### Task statement
Retype the data below exactly; skip every image.

-------- Material for this exercise --------

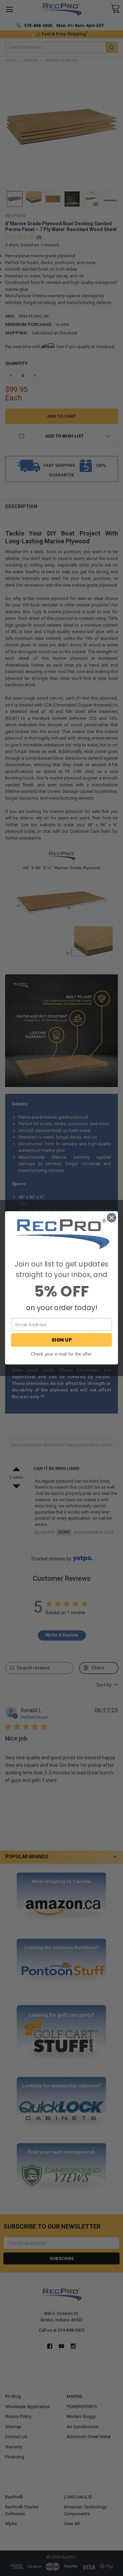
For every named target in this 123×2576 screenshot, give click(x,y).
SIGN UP (62, 1340)
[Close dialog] (111, 1217)
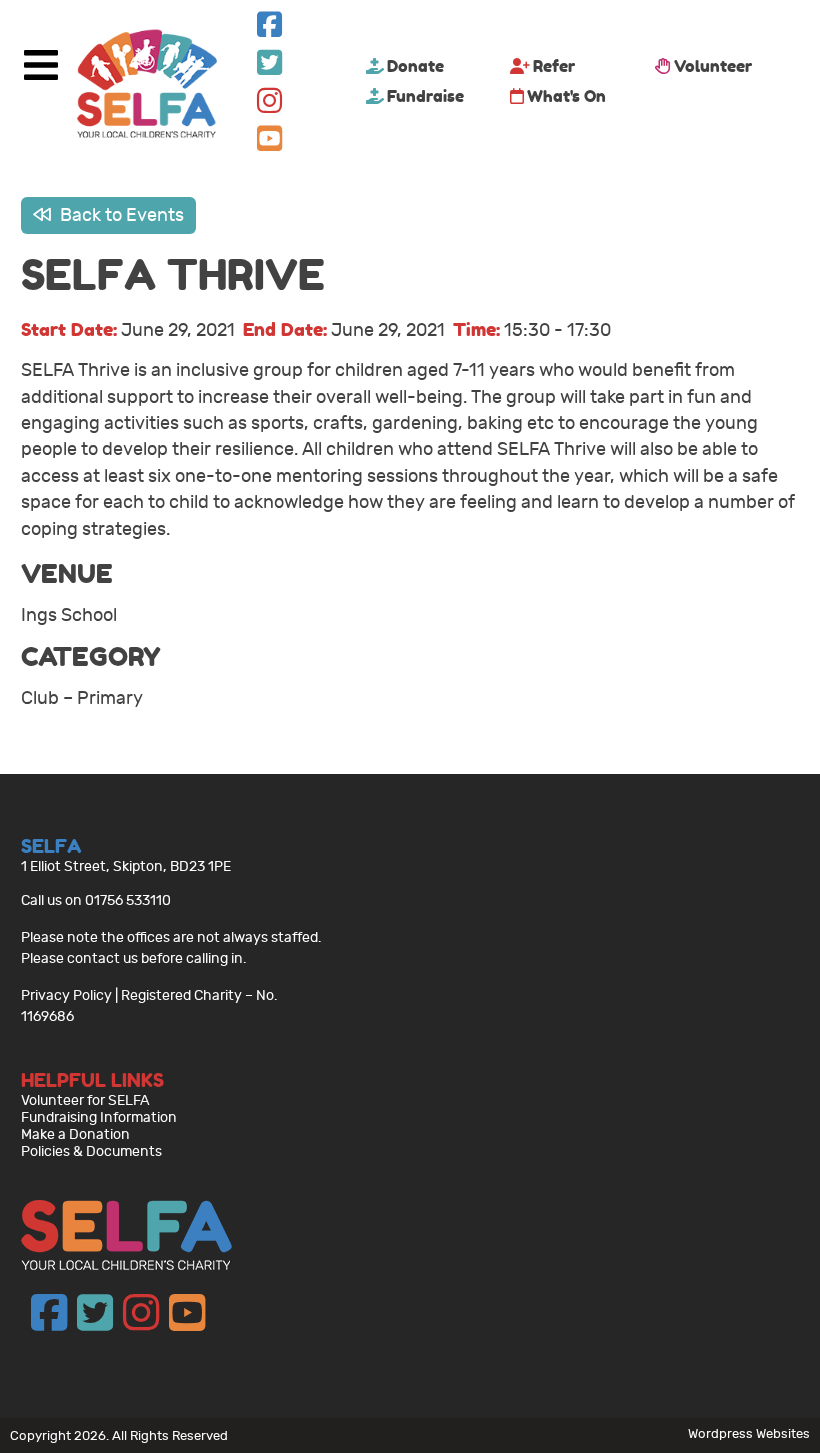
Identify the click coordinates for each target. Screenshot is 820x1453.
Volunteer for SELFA (85, 1100)
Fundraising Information (99, 1117)
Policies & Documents (91, 1151)
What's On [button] (566, 96)
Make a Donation (75, 1134)
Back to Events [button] (120, 215)
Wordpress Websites (749, 1433)
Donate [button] (415, 66)
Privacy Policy (66, 995)
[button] (269, 29)
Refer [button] (554, 66)
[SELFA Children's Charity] (147, 86)
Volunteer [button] (713, 66)
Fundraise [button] (425, 96)
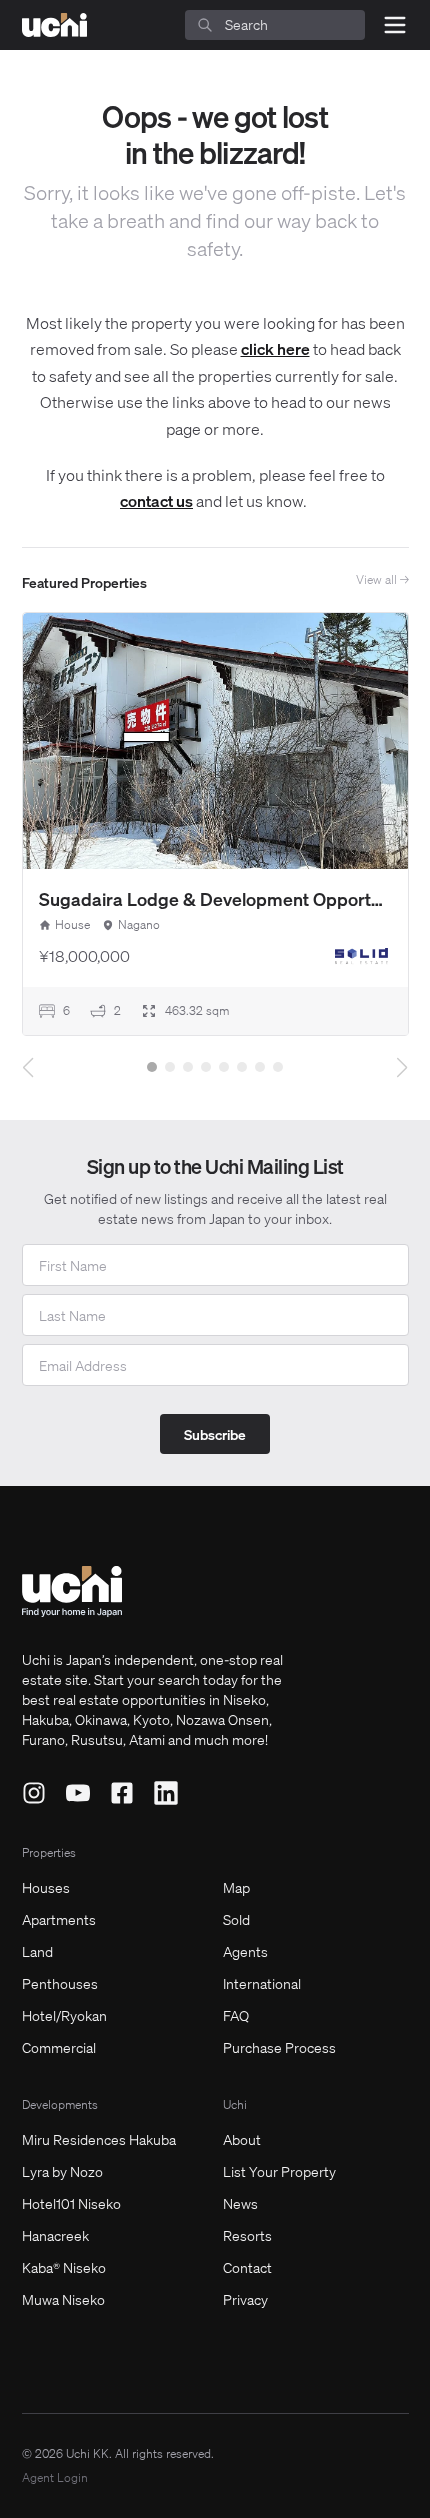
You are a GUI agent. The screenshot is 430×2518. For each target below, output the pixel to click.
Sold (236, 1919)
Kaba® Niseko (64, 2267)
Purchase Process (279, 2047)
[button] (152, 1067)
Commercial (59, 2047)
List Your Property (279, 2171)
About (242, 2139)
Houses (46, 1887)
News (240, 2203)
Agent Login (55, 2477)
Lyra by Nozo (62, 2171)
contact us (156, 500)
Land (37, 1951)
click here (275, 348)
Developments (60, 2104)
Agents (245, 1951)
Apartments (59, 1919)
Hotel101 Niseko (71, 2203)
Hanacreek (55, 2235)
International (262, 1983)
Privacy (245, 2299)
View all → (382, 579)
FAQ (236, 2015)
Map (236, 1887)
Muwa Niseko (63, 2299)
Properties (49, 1852)
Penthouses (60, 1983)
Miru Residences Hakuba (99, 2139)
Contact (247, 2267)
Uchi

--------

### Answer to this problem
For every named target in this 123×2576 screenshot, give click(x,y).
SIGN UP (62, 1340)
[Close dialog] (111, 1217)
Identify the click coordinates for each target. Screenshot is 820x1453.
Volunteer for SELFA (85, 1100)
Fundraising Information (99, 1117)
Policies & Documents (91, 1151)
What's On [button] (566, 96)
Make a Donation (75, 1134)
Back to Events [button] (120, 215)
Wordpress Websites (749, 1433)
Donate [button] (415, 66)
Privacy Policy (66, 995)
[button] (269, 29)
Refer [button] (554, 66)
[SELFA Children's Charity] (147, 86)
Volunteer [button] (713, 66)
Fundraise [button] (425, 96)
You are a GUI agent. The screenshot is 430×2518. For each target below, output the pixel to click.
Sold (236, 1919)
Kaba® Niseko (64, 2267)
Purchase Process (279, 2047)
[button] (152, 1067)
Commercial (59, 2047)
List Your Property (279, 2171)
About (242, 2139)
Houses (46, 1887)
News (240, 2203)
Agent Login (55, 2477)
Lyra by Nozo (62, 2171)
contact us (156, 500)
Land (37, 1951)
click here (275, 348)
Developments (60, 2104)
Agents (245, 1951)
Apartments (59, 1919)
Hotel101 Niseko (71, 2203)
Hanacreek (55, 2235)
International (262, 1983)
Privacy (245, 2299)
View all → (382, 579)
FAQ (236, 2015)
Map (236, 1887)
Muwa Niseko (63, 2299)
Properties (49, 1852)
Penthouses (60, 1983)
Miru Residences Hakuba (99, 2139)
Contact (247, 2267)
Uchi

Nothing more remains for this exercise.